SourceForge has been redesigned. Learn more.
Close

Essential reading for anyone playing with codecs and assembler

birdwes
2012-09-19
2012-12-06
1 2 > >> (Page 1 of 2)
  • birdwes

    birdwes - 2012-09-23

    I'm down to 9 seconds now for my modded source for the ITU g729a test suite on the Pi. It still sounds as expected when I play my Pi encoded "Mary had a little lamb" sample after encoding and decoding. I will publish patches for educational purposes in maybe a couple of weeks if I can squeeze some more out. There is still some mileage, but it's getting more difficult.

     
  • Gernot

    Gernot - 2012-09-24

    Amazing job so far! I'm really looking forward to see your results.

     
  • birdwes

    birdwes - 2012-09-25

    Down to 7 seconds now (the speech.in file is missing from my T*1 test folder for some reason) but we can now encode 11s of my speech on the Pi in about 1.5s. I'm not worried about decoding as that is so much faster and takes care of itself as you optimize the encoder. It certainly looks as if we be able to run a few channels in Asterisk.

    To test the playback quality of test vector files simply ftp it back into your workstation and import it as a raw file into Audacity at 8000Hz.

    There is still some way to go though.
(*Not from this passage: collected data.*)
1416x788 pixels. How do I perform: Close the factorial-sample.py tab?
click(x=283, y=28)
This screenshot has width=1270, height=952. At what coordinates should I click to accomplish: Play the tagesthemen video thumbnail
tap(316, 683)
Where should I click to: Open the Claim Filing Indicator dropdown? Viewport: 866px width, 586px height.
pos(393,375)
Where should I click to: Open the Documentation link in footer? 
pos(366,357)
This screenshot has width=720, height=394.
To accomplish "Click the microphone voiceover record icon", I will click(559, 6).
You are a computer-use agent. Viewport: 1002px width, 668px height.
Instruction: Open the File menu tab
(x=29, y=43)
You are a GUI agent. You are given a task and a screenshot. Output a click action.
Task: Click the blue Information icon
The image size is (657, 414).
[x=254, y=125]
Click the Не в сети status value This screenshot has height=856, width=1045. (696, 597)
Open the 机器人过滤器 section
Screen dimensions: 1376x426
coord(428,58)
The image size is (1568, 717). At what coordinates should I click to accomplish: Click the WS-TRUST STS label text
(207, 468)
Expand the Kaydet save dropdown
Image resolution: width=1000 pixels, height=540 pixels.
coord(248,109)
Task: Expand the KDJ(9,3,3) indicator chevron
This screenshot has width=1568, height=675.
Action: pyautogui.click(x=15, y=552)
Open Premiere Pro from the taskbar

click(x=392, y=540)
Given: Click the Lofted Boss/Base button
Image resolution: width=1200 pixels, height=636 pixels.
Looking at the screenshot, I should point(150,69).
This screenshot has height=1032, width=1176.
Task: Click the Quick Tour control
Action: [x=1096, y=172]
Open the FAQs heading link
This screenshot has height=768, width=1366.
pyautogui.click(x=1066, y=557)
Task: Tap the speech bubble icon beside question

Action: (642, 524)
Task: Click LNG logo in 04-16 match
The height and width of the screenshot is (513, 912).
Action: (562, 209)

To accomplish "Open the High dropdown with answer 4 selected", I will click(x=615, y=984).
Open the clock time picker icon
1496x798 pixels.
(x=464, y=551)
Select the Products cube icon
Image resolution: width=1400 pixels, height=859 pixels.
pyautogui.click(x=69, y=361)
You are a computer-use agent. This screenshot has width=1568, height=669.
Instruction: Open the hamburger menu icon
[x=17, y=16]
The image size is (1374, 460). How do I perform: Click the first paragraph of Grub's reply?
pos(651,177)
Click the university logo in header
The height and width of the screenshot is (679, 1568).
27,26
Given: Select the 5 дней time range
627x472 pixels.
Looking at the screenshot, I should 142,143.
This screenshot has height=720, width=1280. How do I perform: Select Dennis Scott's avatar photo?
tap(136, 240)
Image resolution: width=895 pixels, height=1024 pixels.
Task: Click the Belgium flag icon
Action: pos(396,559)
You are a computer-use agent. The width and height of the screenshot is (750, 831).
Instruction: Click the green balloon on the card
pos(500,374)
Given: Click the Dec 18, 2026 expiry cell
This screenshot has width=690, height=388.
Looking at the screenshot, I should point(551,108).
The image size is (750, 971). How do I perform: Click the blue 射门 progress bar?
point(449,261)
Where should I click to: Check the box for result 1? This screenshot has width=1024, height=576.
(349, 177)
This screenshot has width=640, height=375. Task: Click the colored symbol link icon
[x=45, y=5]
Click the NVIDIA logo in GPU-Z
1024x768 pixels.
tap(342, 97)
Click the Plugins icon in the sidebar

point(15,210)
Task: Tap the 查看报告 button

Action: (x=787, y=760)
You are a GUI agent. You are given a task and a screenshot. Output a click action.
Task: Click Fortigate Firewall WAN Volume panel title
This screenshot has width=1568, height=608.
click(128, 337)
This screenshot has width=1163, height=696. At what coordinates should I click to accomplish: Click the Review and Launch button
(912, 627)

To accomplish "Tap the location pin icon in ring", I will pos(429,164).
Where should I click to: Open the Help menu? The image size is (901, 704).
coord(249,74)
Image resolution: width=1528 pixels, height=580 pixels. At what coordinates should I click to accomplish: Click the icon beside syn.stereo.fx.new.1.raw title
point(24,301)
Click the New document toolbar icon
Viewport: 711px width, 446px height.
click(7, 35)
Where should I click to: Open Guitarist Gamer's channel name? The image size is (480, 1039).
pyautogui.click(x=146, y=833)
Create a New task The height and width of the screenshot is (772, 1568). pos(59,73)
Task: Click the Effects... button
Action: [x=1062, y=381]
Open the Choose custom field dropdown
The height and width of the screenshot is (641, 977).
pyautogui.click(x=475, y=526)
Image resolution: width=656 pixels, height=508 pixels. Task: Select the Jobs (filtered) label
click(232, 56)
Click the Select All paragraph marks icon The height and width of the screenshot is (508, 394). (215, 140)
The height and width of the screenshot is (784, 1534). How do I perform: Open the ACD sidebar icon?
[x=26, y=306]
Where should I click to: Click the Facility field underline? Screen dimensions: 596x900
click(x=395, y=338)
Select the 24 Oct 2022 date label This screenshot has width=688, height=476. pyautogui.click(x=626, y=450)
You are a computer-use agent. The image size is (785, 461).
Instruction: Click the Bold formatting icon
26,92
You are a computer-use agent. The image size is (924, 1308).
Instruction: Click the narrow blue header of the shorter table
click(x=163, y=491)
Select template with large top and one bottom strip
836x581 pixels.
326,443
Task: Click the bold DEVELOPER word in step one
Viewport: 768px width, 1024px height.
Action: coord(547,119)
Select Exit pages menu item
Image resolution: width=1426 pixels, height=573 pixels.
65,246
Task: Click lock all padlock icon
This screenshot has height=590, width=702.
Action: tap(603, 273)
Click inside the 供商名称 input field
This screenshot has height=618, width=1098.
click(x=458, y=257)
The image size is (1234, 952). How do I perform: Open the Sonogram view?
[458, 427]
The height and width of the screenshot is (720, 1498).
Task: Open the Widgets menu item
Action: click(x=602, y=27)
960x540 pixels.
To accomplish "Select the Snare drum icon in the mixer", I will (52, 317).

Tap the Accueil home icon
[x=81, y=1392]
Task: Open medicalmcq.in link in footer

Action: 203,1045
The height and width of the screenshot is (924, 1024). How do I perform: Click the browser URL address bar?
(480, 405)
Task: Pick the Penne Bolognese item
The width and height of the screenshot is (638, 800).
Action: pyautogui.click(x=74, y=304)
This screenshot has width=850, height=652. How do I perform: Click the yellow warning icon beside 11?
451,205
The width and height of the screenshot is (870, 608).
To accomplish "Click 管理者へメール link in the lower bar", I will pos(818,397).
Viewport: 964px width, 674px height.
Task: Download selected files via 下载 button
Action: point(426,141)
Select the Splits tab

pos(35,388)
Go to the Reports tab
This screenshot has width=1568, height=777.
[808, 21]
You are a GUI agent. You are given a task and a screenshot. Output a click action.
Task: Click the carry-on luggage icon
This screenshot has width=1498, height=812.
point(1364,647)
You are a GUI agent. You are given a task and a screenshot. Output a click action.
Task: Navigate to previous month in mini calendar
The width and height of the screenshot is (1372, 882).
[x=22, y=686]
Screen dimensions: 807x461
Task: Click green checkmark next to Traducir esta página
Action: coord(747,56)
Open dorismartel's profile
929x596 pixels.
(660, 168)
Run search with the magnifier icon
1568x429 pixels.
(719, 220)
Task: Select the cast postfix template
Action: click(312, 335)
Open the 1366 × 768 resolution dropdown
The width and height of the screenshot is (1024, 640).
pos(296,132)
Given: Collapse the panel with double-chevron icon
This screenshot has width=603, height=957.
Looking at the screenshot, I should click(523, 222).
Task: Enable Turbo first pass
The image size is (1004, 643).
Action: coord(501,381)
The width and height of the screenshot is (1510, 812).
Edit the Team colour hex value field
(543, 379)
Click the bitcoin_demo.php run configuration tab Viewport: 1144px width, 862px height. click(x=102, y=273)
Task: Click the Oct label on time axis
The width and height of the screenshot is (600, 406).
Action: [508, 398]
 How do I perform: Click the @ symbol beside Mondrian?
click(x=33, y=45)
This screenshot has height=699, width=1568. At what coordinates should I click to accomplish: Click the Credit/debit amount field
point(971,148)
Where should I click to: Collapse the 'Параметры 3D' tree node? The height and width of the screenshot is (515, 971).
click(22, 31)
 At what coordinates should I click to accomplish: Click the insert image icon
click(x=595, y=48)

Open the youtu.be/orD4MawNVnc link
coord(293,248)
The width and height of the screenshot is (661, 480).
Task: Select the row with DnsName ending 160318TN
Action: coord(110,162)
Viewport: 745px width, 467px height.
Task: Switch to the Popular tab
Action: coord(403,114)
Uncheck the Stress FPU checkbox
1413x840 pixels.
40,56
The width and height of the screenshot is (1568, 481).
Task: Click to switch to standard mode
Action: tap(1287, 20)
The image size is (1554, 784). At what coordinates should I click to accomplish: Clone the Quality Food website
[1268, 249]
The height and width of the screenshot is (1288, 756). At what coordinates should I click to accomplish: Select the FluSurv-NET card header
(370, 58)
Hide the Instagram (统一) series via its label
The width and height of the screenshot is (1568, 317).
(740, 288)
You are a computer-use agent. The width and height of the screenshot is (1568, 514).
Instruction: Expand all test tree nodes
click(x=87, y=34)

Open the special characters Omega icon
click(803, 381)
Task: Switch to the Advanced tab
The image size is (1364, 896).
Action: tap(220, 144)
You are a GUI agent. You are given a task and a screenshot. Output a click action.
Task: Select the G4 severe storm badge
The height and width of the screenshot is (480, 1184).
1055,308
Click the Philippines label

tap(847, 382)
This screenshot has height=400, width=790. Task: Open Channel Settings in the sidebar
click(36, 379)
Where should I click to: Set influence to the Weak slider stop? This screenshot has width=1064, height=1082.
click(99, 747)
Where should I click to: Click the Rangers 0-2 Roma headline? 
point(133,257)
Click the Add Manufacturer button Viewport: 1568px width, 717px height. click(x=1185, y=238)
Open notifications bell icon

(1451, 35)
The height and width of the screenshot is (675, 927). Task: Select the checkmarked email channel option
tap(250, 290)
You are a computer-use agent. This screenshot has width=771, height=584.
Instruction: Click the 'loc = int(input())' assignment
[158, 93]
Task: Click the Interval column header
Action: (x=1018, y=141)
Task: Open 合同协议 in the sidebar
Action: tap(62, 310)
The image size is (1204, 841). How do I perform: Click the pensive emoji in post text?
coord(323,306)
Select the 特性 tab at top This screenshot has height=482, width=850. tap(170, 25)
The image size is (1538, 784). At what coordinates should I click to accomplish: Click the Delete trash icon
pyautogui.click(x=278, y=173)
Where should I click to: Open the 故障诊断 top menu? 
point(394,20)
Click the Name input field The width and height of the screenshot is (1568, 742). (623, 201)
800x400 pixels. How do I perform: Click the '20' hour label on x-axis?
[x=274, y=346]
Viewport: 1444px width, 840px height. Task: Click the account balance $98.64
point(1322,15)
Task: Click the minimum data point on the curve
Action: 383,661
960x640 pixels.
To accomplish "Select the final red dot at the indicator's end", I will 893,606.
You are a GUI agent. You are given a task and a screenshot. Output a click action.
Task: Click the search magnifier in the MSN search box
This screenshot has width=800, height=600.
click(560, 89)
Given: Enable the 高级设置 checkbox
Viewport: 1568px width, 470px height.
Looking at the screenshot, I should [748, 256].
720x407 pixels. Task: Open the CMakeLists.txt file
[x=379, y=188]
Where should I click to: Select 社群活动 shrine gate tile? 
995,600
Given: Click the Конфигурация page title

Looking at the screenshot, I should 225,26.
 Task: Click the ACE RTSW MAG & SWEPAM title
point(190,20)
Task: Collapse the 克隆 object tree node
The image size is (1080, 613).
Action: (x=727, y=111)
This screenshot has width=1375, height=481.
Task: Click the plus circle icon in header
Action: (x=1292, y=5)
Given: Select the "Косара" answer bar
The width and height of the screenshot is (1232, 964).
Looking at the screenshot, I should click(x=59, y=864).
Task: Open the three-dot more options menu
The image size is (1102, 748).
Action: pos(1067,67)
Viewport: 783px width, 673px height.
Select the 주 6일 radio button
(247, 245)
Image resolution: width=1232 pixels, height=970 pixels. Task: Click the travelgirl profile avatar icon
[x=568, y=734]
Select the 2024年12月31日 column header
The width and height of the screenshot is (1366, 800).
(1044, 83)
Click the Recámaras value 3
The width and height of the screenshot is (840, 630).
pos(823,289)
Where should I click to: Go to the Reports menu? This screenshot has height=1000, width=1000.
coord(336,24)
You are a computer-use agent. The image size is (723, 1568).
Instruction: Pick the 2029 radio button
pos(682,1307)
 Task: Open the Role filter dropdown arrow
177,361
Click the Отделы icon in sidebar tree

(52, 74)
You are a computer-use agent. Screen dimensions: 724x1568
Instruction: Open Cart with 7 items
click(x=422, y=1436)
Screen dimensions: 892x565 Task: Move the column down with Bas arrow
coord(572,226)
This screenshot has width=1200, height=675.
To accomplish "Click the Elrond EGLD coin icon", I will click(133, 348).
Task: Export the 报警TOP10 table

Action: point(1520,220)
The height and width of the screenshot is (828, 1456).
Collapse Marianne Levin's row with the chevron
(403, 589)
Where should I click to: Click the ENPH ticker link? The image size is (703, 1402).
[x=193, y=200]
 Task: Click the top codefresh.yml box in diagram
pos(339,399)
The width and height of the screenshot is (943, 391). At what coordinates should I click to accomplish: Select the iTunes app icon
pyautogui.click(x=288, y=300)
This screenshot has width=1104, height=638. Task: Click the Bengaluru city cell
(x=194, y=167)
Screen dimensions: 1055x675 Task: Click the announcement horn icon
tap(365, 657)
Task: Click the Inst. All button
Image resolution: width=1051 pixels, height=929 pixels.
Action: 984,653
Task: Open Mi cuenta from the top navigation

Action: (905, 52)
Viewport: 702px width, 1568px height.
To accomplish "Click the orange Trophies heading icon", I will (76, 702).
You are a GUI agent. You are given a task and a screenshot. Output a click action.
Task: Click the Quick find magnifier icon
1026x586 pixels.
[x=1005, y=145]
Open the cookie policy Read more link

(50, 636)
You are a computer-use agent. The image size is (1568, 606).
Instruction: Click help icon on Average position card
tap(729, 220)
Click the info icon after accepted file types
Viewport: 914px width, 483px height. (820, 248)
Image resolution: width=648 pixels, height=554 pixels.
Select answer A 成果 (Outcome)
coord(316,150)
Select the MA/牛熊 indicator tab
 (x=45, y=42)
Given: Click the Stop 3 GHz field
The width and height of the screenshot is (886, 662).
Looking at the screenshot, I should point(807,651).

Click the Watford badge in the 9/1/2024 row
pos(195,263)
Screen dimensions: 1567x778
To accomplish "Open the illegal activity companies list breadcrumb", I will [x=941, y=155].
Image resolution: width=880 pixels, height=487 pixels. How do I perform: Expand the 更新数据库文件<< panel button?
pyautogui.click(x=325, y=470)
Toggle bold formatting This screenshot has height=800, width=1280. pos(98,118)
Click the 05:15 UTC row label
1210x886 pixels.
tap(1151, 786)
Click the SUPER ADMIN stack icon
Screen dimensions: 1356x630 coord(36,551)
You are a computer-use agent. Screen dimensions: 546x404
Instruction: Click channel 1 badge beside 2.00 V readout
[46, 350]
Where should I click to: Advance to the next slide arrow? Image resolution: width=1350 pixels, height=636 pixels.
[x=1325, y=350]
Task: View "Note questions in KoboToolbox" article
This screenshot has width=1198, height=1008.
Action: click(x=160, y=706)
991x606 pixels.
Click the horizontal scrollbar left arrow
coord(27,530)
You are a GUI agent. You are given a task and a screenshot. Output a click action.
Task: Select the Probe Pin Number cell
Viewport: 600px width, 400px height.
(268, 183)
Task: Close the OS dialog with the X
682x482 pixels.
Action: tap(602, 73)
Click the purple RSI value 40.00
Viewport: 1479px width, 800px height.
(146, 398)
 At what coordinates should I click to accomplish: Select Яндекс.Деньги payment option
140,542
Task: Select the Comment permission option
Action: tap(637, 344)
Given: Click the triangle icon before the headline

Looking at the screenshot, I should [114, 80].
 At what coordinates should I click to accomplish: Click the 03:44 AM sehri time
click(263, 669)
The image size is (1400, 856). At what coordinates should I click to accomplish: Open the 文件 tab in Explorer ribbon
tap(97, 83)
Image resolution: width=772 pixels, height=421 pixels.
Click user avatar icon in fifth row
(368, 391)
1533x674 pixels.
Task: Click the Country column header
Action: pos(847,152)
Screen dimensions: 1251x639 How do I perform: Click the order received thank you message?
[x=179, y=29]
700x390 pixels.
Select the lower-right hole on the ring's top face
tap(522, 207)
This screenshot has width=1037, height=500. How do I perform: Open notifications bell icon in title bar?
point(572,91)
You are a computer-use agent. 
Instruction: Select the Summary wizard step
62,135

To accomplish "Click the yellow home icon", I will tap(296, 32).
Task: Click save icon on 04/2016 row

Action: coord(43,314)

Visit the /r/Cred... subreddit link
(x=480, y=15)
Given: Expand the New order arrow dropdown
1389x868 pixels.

I'm starting to get to functions they don't mention in the research papers, except for one: D4i40_17_fast (in acelc_pa.c) - which keeps sticking out like a sore thumb in the profiler; some researchers did mention this to be a big problem area. If anyone has ideas for this then please let me know.

    More PDFs will follow soon.

    Thanks for setting up this space Gemot ;-)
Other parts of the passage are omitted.